Collected data
[Start of section]

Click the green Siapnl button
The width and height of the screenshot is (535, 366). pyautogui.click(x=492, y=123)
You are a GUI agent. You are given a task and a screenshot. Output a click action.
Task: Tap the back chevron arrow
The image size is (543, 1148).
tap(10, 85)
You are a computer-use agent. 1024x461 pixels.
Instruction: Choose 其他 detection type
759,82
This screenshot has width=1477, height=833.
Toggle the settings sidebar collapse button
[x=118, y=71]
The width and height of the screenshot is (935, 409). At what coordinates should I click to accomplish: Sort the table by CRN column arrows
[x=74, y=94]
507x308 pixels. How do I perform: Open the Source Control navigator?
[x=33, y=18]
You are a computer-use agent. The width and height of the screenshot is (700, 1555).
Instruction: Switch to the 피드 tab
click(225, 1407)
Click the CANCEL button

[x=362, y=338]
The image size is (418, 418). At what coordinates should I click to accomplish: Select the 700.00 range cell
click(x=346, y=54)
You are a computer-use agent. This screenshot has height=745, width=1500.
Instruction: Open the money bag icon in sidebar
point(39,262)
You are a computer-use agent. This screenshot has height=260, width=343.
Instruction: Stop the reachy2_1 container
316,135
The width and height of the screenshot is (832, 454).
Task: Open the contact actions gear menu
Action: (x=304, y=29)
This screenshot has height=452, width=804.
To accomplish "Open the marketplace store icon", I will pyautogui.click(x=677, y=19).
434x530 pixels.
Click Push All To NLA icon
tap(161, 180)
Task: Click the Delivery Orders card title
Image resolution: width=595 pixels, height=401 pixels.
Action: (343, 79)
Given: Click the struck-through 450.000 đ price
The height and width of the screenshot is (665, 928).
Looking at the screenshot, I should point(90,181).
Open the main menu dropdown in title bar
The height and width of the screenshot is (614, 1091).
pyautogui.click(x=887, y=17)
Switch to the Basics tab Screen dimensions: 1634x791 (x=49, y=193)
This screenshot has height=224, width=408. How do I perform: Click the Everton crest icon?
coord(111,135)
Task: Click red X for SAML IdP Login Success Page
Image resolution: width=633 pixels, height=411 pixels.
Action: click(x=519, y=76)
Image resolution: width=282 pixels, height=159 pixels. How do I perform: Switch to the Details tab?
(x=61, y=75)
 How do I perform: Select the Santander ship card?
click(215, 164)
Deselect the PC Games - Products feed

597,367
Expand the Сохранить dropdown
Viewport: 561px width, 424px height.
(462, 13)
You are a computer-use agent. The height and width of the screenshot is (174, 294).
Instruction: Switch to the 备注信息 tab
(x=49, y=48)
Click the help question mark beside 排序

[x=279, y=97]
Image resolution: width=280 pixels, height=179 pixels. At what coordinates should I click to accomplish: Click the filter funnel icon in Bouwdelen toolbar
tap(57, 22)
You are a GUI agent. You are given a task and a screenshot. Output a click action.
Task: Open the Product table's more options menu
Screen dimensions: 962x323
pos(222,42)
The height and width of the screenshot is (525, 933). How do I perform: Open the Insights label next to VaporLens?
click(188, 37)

[End of section]

REQUIRED WORK:
Every line above that includes the string "computer" should be counted, and the answer should be that number only.

REPLY TO THE TASK:
5